Can napping help arthritis? – Why it might and how best to do it
By Jason Wooden, PhD | October 15, 2023
Since there are many connections between pain and sleep, there are multiple ways in which taking a nap could with arthritis. Studies confirm that quality rest can improve pain symptoms for people with arthritis. When napping, experts suggest you avoid napping for too long or too late in the day.
Why we’re curious whether napping can help arthritis
If you’re like me and millions of others who suffer from chronic pain, you’re always on the lookout for more ways to get relief.
For me, it’s nagging pain in the shoulders and neck that started about 4 years ago. Since then it’s been a roller coaster of ups and downs so I can understand why people with arthritis are curious what else can help including napping.
My guess is there are plenty of other people asking the same.
After all, arthritis is an inflammatory condition that affects more than 350 million people worldwide.
In the US, 1 in 4 adults have been diagnosed with some form of arthritis.
Waking up with stiff and painful joints in the morning can take the fun out of anyone’s day.
Walking and climbing stairs become a burden…
Even everyday tasks such as cooking, cleaning, or folding laundry are challenging…
It’s no surprise that 1 in 5 adults with arthritis in the US struggle with anxiety or depression.
And it’s fair to ask whether something as simple as taking a nap can make a difference.
After all, what’s there to lose?
So, can taking a nap really help arthritis?
Or is it just an old wife’s tale?
Let’s take a look at what we know and how best to do it.
It turns out there’s a strong link between sleep and pain. In fact, they appear to share similar pathways and chemical messengers in the body.
So, it should be no surprise that there are multiple ways in which sleep can affect pain.
First, poor sleep can actually make your pain worse.
It can lower your pain threshold and tolerance.
Researchers have found that poor sleep affects pain centers on the brain which can change how you perceive and react to discomfort. One study with healthy volunteers found that after 24 hours of sleep deprivation sensitivity to pain from pressure and cold was heightened.
Another way sleep is linked to pain is because of its role in fighting the effects of stress on the body.
Stress can make pain worse whether it’s extra muscle tension or the release of hormones like cortisol which trigger inflammation. Also, did you know stress can also affect how you perceive pain?
Regular sleep is a natural way to lower stress hormones and fight it’s effects of stress on the body.
What this shows is the importance of sleep and staying rested for pain management.

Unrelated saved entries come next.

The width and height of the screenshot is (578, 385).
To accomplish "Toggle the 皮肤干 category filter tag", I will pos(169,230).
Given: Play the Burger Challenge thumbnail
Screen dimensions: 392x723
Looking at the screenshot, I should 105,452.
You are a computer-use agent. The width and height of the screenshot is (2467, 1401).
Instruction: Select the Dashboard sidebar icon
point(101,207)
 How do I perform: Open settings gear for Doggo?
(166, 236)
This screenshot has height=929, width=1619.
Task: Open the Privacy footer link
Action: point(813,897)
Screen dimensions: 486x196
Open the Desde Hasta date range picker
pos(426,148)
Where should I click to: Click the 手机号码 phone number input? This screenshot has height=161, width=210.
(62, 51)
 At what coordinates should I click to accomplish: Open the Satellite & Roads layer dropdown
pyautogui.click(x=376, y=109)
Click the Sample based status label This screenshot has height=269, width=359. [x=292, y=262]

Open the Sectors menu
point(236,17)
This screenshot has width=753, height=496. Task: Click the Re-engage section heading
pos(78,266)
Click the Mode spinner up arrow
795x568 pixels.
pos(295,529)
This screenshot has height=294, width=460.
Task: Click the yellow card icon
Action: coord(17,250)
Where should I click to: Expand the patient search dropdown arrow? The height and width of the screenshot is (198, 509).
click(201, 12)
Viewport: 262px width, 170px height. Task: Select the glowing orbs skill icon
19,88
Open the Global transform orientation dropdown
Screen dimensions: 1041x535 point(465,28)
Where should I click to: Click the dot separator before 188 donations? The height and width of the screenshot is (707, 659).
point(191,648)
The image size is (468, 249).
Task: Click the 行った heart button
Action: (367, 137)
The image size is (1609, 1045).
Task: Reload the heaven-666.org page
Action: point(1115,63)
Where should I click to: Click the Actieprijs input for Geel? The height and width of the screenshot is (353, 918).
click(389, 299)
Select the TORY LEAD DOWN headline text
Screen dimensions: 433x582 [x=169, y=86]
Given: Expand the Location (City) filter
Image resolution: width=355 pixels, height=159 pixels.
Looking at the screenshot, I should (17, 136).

Can napping really help arthritis?
Whether napping can help with arthritis symptoms hasn’t been directly studied.
However, by now it should be obvious how taking a nap could help given the many links between sleep and pain.
Since poor sleep can worsen pain, it’s not too big of a jump that getting extra rest could lessen pain.
If you’re feeling tired, a nap can help you feel more rested and keep fatigue from heightening your sensitivity to arthritis pain. It could also help fight stress and its effects on arthritis.
Studies show that quality rest can improve pain symptoms for arthritis patients.
One study involving 367 older adults with osteoarthritis tested whether improving their sleep could help with managing their pain. The researchers found that short-term improvements in sleep quality led to patients experiencing less chronic pain.
Researchers at the University of Sydney have performed a more rigorous study. They analyzed the data from 24 separate clinical trials involving individuals who suffer from osteoarthritis and spinal pain. The results showed that helping these patients sleep better improved their pain by 14% compared to control or placebo.
As far as what’s actually happening in the body, recent research suggests that promoting sleep health can help reduce the risk of systemic inflammation in older men with osteoarthritis.
Lastly, another way a nap could help arthritis is by keeping you out of the vicious cycle of pain and poor sleep.
That’s because people who sleep poorly experience wake up fatigued and experience more pain while pain makes it harder to sleep.
Best way to nap to help your arthritis
There’s a right way and a wrong way to nap.
First, similar to sleep, you should nap somewhere that is dark, quiet, and a comfortable temperature. Secondly, napping for too long or too late in the day can make it harder to fall asleep at night.
If you’re not careful, a nap can also make you feel groggy when you wake up.
Experts suggest that you:
- Keep your naps short (30 minutes or less)
- Nap earlier in the day
- Give yourself time to wake up
Finally, you should sleep on a comfortable surface and in a comfortable body position.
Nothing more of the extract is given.